:: What is required ::
For the listing below, print exactly the lines from the line with "Descripción (1352, 530)" to the line with "[オンライン英会話研究室] (95, 57)", both included, and nothing beyond them.
(Supplied data Opens)
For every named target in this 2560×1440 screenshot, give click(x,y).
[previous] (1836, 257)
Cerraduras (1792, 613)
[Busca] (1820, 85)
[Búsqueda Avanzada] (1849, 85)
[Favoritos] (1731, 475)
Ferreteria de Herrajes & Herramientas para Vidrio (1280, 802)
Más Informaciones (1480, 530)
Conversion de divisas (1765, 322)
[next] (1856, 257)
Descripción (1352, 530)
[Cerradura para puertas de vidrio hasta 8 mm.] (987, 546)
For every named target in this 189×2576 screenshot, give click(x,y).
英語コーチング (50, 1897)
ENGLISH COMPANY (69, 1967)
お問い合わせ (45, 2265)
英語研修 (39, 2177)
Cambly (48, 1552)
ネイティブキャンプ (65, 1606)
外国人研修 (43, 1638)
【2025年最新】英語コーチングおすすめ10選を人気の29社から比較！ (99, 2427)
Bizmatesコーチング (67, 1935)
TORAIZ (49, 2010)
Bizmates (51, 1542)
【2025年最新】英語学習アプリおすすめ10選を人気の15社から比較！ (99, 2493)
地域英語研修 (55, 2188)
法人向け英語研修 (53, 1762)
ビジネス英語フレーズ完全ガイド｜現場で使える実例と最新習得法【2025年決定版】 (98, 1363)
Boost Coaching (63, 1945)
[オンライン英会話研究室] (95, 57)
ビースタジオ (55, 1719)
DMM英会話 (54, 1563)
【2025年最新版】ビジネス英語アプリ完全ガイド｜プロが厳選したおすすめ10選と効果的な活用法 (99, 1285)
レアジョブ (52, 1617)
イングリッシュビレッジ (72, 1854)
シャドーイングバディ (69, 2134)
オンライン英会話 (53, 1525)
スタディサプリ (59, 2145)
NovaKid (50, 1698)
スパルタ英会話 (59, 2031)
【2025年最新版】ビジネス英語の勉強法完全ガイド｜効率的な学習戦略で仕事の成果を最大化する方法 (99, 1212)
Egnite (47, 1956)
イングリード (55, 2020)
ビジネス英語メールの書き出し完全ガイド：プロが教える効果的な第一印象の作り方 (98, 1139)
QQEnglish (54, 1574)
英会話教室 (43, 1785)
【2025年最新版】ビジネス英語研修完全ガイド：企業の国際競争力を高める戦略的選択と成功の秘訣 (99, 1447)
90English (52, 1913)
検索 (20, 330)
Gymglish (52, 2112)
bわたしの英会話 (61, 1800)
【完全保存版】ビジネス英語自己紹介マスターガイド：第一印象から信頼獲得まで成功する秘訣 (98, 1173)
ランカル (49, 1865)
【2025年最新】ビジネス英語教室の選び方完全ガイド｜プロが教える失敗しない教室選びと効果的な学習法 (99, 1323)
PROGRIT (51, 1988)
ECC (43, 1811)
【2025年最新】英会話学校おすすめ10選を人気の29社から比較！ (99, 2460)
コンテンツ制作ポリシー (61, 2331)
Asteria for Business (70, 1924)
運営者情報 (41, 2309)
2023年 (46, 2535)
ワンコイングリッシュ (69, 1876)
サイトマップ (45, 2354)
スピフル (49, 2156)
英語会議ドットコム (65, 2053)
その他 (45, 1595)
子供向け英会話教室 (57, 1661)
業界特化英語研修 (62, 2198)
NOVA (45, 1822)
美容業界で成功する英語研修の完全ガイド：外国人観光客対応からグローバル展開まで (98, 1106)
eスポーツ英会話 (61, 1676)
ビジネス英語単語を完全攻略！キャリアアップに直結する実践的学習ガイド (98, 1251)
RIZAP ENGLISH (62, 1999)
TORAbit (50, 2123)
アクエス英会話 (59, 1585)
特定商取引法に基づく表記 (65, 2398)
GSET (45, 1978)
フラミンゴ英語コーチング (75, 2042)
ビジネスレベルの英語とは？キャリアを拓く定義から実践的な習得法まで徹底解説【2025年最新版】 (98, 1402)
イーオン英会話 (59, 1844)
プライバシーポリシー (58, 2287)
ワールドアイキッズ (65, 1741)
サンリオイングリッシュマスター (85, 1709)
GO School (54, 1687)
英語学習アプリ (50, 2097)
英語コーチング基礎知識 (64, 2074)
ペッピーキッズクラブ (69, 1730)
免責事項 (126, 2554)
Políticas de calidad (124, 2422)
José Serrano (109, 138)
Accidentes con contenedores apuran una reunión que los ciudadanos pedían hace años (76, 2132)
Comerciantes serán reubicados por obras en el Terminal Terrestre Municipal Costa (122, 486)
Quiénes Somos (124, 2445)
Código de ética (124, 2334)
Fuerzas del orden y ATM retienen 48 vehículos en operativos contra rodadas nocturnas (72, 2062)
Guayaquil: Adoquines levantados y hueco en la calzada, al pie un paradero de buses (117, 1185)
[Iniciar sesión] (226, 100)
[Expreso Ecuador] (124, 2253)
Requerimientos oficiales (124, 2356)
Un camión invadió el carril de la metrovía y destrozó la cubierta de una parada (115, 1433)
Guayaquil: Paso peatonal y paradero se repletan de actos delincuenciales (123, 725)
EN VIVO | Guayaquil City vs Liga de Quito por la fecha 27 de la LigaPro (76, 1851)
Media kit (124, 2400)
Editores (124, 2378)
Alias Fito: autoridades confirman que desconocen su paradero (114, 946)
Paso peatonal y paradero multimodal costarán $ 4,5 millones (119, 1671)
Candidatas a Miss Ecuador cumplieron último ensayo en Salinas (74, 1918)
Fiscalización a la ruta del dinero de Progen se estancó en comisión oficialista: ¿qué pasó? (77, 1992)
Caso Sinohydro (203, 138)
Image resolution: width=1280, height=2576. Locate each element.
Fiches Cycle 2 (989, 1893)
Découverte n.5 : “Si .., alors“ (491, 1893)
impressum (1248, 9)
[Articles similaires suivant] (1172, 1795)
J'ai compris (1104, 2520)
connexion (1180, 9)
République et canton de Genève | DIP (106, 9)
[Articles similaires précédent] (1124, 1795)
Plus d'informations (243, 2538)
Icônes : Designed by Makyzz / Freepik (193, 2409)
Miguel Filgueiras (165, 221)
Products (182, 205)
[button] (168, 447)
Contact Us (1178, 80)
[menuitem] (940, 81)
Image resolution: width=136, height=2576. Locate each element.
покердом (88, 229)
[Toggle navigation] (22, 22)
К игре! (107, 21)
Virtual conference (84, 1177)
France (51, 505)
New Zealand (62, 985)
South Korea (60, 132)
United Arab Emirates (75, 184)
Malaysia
(Supplied data Closes)
:: Result below ::
Descripción (1352, 530)
[Cerradura para puertas de vidrio hasta 8 mm.] (987, 546)
For every named target in this 189×2576 screenshot, give click(x,y).
英語コーチング (50, 1897)
ENGLISH COMPANY (69, 1967)
お問い合わせ (45, 2265)
英語研修 (39, 2177)
Cambly (48, 1552)
ネイティブキャンプ (65, 1606)
外国人研修 (43, 1638)
【2025年最新】英語コーチングおすすめ10選を人気の29社から比較！ (99, 2427)
Bizmatesコーチング (67, 1935)
TORAIZ (49, 2010)
Bizmates (51, 1542)
【2025年最新】英語学習アプリおすすめ10選を人気の15社から比較！ (99, 2493)
地域英語研修 (55, 2188)
法人向け英語研修 (53, 1762)
ビジネス英語フレーズ完全ガイド｜現場で使える実例と最新習得法【2025年決定版】 (98, 1363)
Boost Coaching (63, 1945)
[オンライン英会話研究室] (95, 57)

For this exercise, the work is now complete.